• **TASK REQUIREMENTS**:
Reproduce everything in the records from the line containing "Image resolution: width=1512" down to the line containing "(x=1460, y=744)", both lines included, and omit the pictures.

• **DATA FOR THE TASK**:
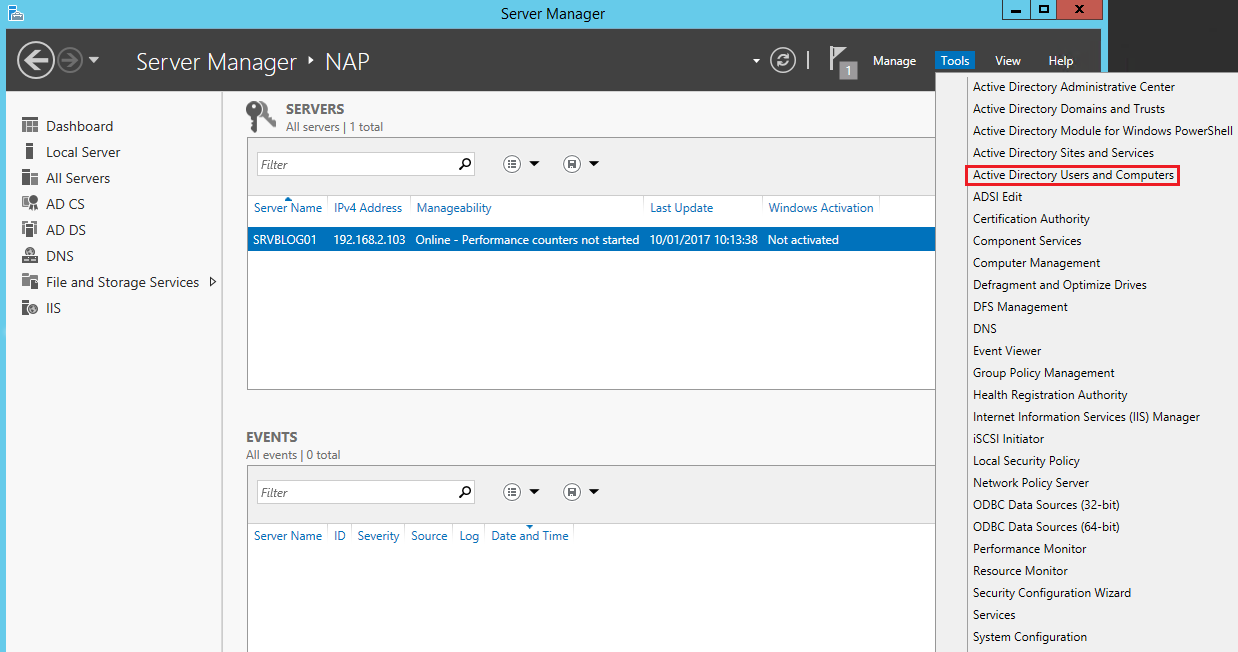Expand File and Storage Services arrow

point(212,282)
---
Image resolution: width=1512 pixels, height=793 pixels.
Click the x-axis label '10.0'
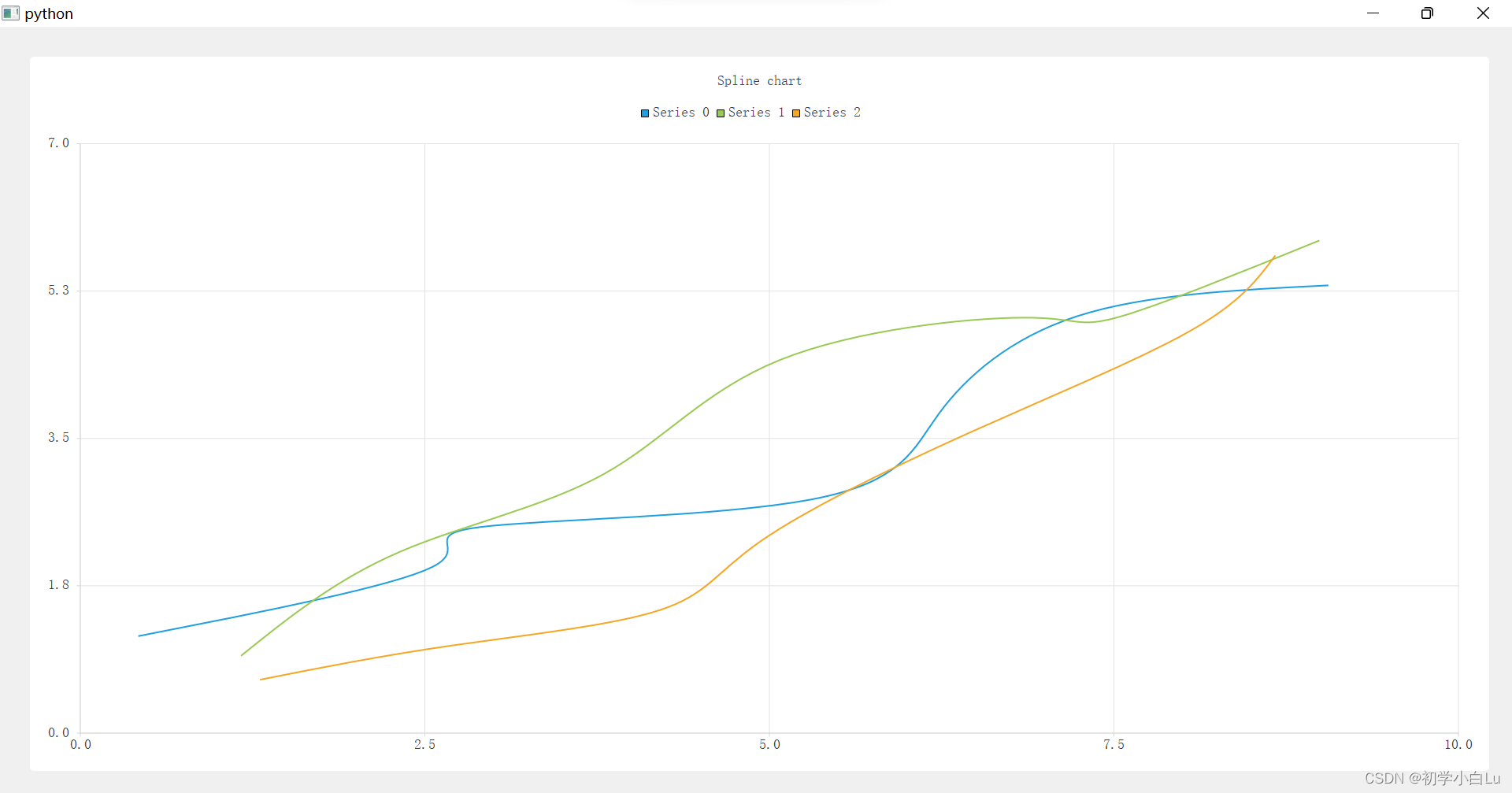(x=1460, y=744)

• **SOLVED EXERCISE**:
Image resolution: width=1512 pixels, height=793 pixels.
Click the x-axis label '10.0'
(x=1460, y=744)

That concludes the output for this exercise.